[Opening Dataset section]
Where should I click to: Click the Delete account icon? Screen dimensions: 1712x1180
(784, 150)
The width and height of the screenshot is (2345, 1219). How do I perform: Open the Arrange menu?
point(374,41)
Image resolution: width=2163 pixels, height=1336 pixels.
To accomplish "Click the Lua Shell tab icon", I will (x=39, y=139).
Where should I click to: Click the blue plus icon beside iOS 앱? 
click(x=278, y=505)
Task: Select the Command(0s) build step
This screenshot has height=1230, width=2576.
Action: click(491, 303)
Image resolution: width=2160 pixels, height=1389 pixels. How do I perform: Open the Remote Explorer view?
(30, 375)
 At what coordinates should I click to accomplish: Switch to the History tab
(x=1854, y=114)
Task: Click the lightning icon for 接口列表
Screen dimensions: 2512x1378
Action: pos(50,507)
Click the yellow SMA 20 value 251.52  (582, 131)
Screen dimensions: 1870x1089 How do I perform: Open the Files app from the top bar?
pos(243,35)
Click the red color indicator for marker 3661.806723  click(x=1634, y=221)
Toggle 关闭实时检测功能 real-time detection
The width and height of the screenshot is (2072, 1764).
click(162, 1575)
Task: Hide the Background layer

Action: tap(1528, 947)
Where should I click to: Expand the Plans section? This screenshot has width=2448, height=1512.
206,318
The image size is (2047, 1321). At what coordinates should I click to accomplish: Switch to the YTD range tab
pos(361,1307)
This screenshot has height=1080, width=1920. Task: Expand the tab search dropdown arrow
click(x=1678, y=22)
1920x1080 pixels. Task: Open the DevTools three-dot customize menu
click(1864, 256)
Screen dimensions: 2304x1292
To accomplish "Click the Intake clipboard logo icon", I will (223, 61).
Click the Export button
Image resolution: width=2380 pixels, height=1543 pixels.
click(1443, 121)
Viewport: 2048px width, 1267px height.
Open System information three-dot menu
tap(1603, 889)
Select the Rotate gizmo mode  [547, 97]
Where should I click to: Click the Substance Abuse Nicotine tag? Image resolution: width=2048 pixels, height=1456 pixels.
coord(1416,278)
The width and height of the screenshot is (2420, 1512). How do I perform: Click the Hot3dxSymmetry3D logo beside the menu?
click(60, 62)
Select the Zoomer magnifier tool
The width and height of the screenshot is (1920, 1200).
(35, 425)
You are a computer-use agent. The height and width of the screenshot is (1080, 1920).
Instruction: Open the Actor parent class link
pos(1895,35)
[Closing Dataset section]
Exercise instructions. Transcribe the entries above so that nothing in them differs from the original.

Reply.
Where should I click to: Click the Delete account icon? Screen dimensions: 1712x1180
(784, 150)
The width and height of the screenshot is (2345, 1219). How do I perform: Open the Arrange menu?
point(374,41)
Image resolution: width=2163 pixels, height=1336 pixels.
To accomplish "Click the Lua Shell tab icon", I will (x=39, y=139).
Where should I click to: Click the blue plus icon beside iOS 앱? 
click(x=278, y=505)
Task: Select the Command(0s) build step
This screenshot has height=1230, width=2576.
Action: click(491, 303)
Image resolution: width=2160 pixels, height=1389 pixels. How do I perform: Open the Remote Explorer view?
(30, 375)
 At what coordinates should I click to accomplish: Switch to the History tab
(x=1854, y=114)
Task: Click the lightning icon for 接口列表
Screen dimensions: 2512x1378
Action: pos(50,507)
Click the yellow SMA 20 value 251.52  (582, 131)
Screen dimensions: 1870x1089 How do I perform: Open the Files app from the top bar?
pos(243,35)
Click the red color indicator for marker 3661.806723  click(x=1634, y=221)
Toggle 关闭实时检测功能 real-time detection
The width and height of the screenshot is (2072, 1764).
click(162, 1575)
Task: Hide the Background layer

Action: tap(1528, 947)
Where should I click to: Expand the Plans section? This screenshot has width=2448, height=1512.
206,318
The image size is (2047, 1321). At what coordinates should I click to accomplish: Switch to the YTD range tab
pos(361,1307)
This screenshot has height=1080, width=1920. Task: Expand the tab search dropdown arrow
click(x=1678, y=22)
1920x1080 pixels. Task: Open the DevTools three-dot customize menu
click(1864, 256)
Screen dimensions: 2304x1292
To accomplish "Click the Intake clipboard logo icon", I will (223, 61).
Click the Export button
Image resolution: width=2380 pixels, height=1543 pixels.
click(1443, 121)
Viewport: 2048px width, 1267px height.
Open System information three-dot menu
tap(1603, 889)
Select the Rotate gizmo mode  [547, 97]
Where should I click to: Click the Substance Abuse Nicotine tag? Image resolution: width=2048 pixels, height=1456 pixels.
coord(1416,278)
The width and height of the screenshot is (2420, 1512). How do I perform: Click the Hot3dxSymmetry3D logo beside the menu?
click(60, 62)
Select the Zoomer magnifier tool
The width and height of the screenshot is (1920, 1200).
(35, 425)
You are a computer-use agent. The height and width of the screenshot is (1080, 1920).
Instruction: Open the Actor parent class link
pos(1895,35)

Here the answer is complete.